Sofia: Five Bulgarian nurses and a Palestinian doctor, convicted of infecting Libyan children with HIV, received presidential pardon on Tuesday as soon as they arrived in Sofia.
The medics, who spent more than eight years in a Libyan prison, were sentenced to life in prison in Libya for contaminating 400 children at a Benghazi hospital in the country.
The six arrived on board a plane with French first lady Cecilia Sarkozy and the EU's commissioner for foreign affairs Benita Ferrero-Waldner.
They were welcomed on the tarmac by family members who hugged them,one lifting the Palestinian doctor off the ground.
"I waited so long for this moment," nurse Snezhana Dimitrova said before falling in the arms of her loved ones.
Libya's foreign minister said the six medics were sent home after Libya signed a cooperation accord with the European Union. Another Libyan official had said the deal includes EU medical aid and political ties to Libya.
Bulgaria and its allies in Brussels and Washington have pushed for the release of the six, insisting that they are innocent.

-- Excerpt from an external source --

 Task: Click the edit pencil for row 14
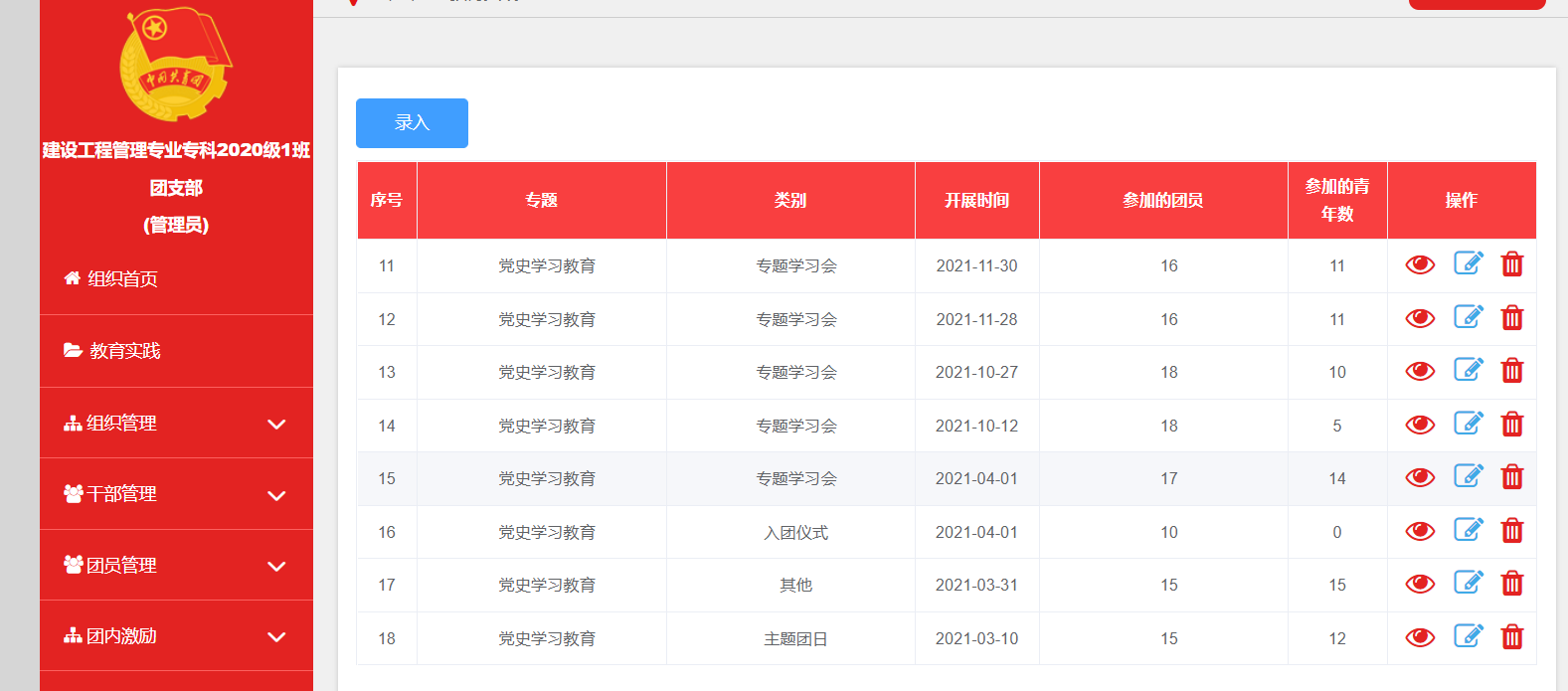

French President Nicolas Sarkozy said no payment was made to Libya to secure the release of the six.
"I can quite simply confirm to you that neither Europe nor France have made the slightest financial contribution to Libya," he told a news conference in Paris.
Last week a Libyan judicial council commuted the death sentences against the six to life imprisonment after each of the victims' families received at least $1million settlement.